▸ Task requirements: The answer must be the full listing, repeated exactly.

▸ Exercise data:

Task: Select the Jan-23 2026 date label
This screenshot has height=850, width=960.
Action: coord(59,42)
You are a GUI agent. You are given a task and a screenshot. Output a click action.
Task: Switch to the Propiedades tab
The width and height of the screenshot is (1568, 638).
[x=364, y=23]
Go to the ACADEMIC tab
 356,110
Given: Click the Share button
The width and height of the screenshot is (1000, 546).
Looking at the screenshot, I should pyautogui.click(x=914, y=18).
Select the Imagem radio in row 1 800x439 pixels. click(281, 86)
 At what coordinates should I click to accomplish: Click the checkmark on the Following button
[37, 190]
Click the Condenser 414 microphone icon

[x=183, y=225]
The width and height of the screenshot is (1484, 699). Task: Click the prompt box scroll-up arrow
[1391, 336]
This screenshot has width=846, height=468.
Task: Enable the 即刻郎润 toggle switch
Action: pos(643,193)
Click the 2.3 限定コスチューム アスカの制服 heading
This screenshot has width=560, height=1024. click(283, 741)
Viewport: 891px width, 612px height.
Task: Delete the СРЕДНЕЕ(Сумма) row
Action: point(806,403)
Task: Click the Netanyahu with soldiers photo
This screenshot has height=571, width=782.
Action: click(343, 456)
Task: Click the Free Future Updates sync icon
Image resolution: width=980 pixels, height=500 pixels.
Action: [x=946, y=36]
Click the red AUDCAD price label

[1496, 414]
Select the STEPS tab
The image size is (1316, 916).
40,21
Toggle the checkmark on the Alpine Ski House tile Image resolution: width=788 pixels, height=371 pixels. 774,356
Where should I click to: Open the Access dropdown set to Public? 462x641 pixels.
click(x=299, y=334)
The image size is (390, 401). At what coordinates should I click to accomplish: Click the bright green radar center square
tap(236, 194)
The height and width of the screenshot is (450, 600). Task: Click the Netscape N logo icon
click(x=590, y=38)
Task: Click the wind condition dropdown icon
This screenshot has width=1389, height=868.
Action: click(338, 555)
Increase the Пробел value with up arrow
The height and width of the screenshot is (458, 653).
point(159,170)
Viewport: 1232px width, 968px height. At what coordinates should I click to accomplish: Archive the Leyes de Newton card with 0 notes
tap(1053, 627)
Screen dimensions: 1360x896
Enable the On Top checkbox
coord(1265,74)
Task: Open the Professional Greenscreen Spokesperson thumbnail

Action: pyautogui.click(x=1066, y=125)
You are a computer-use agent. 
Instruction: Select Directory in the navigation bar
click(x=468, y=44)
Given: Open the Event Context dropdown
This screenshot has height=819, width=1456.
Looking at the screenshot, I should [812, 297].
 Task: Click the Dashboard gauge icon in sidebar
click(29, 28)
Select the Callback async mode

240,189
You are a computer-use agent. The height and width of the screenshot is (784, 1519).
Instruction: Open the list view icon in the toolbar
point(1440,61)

▸ Exercise solution:
Task: Select the Jan-23 2026 date label
This screenshot has height=850, width=960.
Action: coord(59,42)
You are a GUI agent. You are given a task and a screenshot. Output a click action.
Task: Switch to the Propiedades tab
The width and height of the screenshot is (1568, 638).
[x=364, y=23]
Go to the ACADEMIC tab
 356,110
Given: Click the Share button
The width and height of the screenshot is (1000, 546).
Looking at the screenshot, I should pyautogui.click(x=914, y=18).
Select the Imagem radio in row 1 800x439 pixels. click(281, 86)
 At what coordinates should I click to accomplish: Click the checkmark on the Following button
[37, 190]
Click the Condenser 414 microphone icon

[x=183, y=225]
The width and height of the screenshot is (1484, 699). Task: Click the prompt box scroll-up arrow
[1391, 336]
This screenshot has width=846, height=468.
Task: Enable the 即刻郎润 toggle switch
Action: pos(643,193)
Click the 2.3 限定コスチューム アスカの制服 heading
This screenshot has width=560, height=1024. click(283, 741)
Viewport: 891px width, 612px height.
Task: Delete the СРЕДНЕЕ(Сумма) row
Action: point(806,403)
Task: Click the Netanyahu with soldiers photo
This screenshot has height=571, width=782.
Action: click(343, 456)
Task: Click the Free Future Updates sync icon
Image resolution: width=980 pixels, height=500 pixels.
Action: [x=946, y=36]
Click the red AUDCAD price label

[1496, 414]
Select the STEPS tab
The image size is (1316, 916).
40,21
Toggle the checkmark on the Alpine Ski House tile Image resolution: width=788 pixels, height=371 pixels. 774,356
Where should I click to: Open the Access dropdown set to Public? 462x641 pixels.
click(x=299, y=334)
The image size is (390, 401). At what coordinates should I click to accomplish: Click the bright green radar center square
tap(236, 194)
The height and width of the screenshot is (450, 600). Task: Click the Netscape N logo icon
click(x=590, y=38)
Task: Click the wind condition dropdown icon
This screenshot has width=1389, height=868.
Action: click(338, 555)
Increase the Пробел value with up arrow
The height and width of the screenshot is (458, 653).
point(159,170)
Viewport: 1232px width, 968px height. At what coordinates should I click to accomplish: Archive the Leyes de Newton card with 0 notes
tap(1053, 627)
Screen dimensions: 1360x896
Enable the On Top checkbox
coord(1265,74)
Task: Open the Professional Greenscreen Spokesperson thumbnail

Action: pyautogui.click(x=1066, y=125)
You are a computer-use agent. 
Instruction: Select Directory in the navigation bar
click(x=468, y=44)
Given: Open the Event Context dropdown
This screenshot has height=819, width=1456.
Looking at the screenshot, I should [812, 297].
 Task: Click the Dashboard gauge icon in sidebar
click(29, 28)
Select the Callback async mode

240,189
You are a computer-use agent. The height and width of the screenshot is (784, 1519).
Instruction: Open the list view icon in the toolbar
point(1440,61)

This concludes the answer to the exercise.